Bohannon admits to speculation
Associated Press

DAYTONA BEACH, Fla. -- The physician who said a faulty seat belt might have been responsible for Dale Earnhardt's death at the Daytona 500 admits that he was quick in blaming the restraint system.

Dr. Steve Bohannon
Dr. Steve Bohannon withdrew his assumption after a court-appointed medical expert said restraint failure didn't play a role in Earnhardt's death.

"I was trying to answer the questions the media and the public had to the best of my ability and I think I speculated more than I should have," Dr. Steve Bohannon told The News-Journal of Daytona Beach on Wednesday. "Sometimes you should just say it's too early to speculate."

Bohannon, the director of emergency medical services at Daytona International Speedway, withdrew his assumption after a court-appointed medical expert said restraint failure didn't play a role in Earnhardt's death Feb. 18.

Dr. Barry Myers, a Duke University professor who made his report public earlier this week after looking at Earnhardt's autopsy photos late last month, is "more qualified to determine the cause of death," Bohannon said.

Myers' report was the culmination of an agreement between the Orlando Sentinel and Dale Earnhardt's widow, Teresa.

Five days after the crash, Bohannon raised the theory of a faulty seat belt system as a possible reason why the seven-time Winston Cup champion died. At the time, Bohannon, 43, was the only doctor to see the racer's autopsy photos.

The same day Bohannon announced his theory, Teresa Earnhardt successfully sued to have the autopsy photos sealed.

Autopsy photos used to be public records in Florida, but Gov. Jeb Bush signed a measure late last month making it a felony for a medical examiner to make the photos public. The Sentinel and the Sun-Sentinel of South Florida challenged the constitutionality of the new law in a lawsuit filed late last month.
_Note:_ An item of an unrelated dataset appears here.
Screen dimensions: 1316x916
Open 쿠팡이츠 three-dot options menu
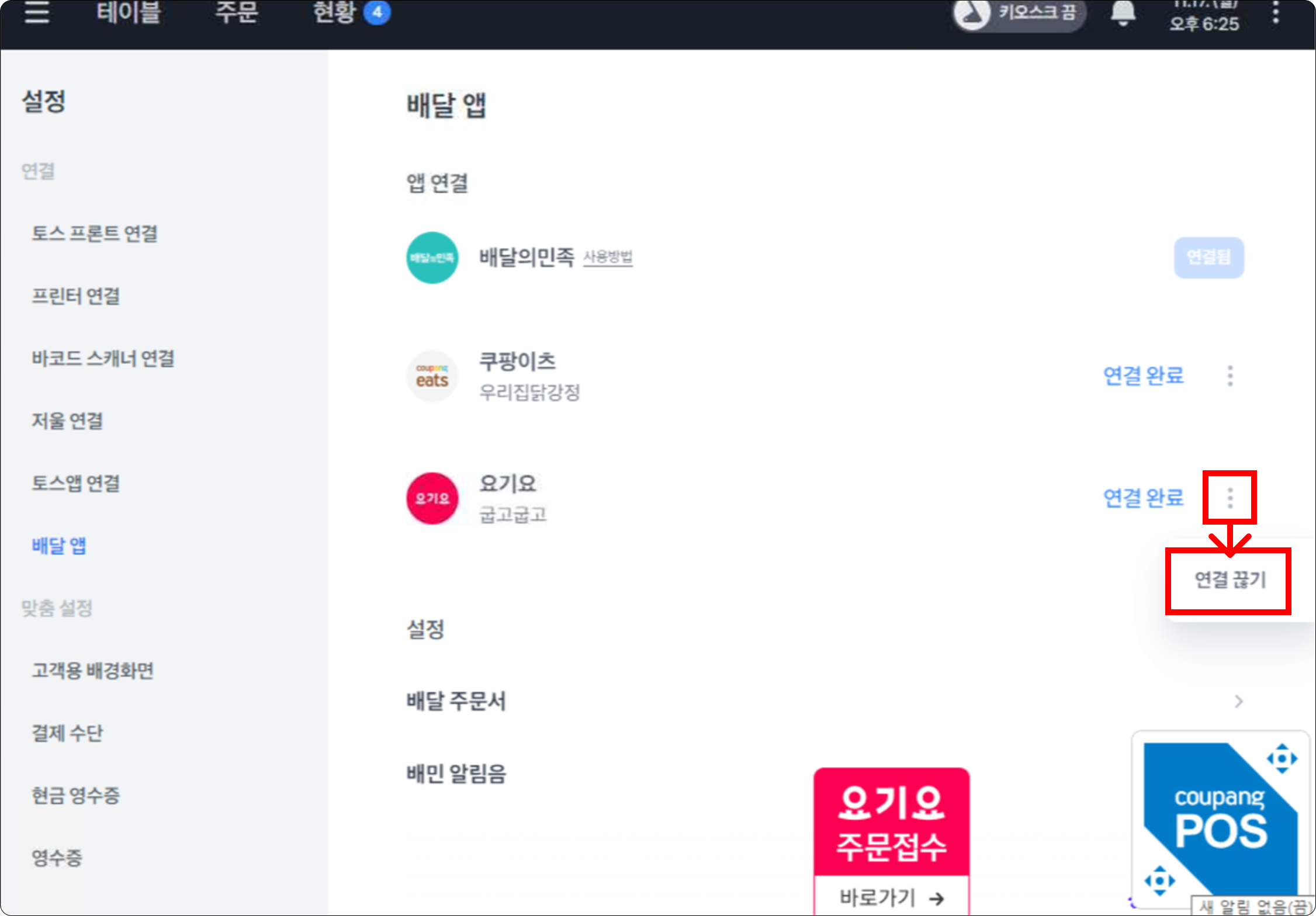pos(1230,376)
The Sentinel protested the sealing of the Earnhardt photos in February, saying it wanted its own medical expert to view the photos for an investigative series the newspaper was writing on NASCAR safety.

The Sentinel and Teresa Earnhardt reached a settlement that allowed Myers to view the images, which would then be sealed permanently.

However, A University of Florida student newspaper, a Deland-based Web site and the Volusia County Medical Examiner's Office have challenged the legality of having the photos permanently sealed.

A hearing is scheduled later this month that will address the constitutionality of the new law on autopsy photos.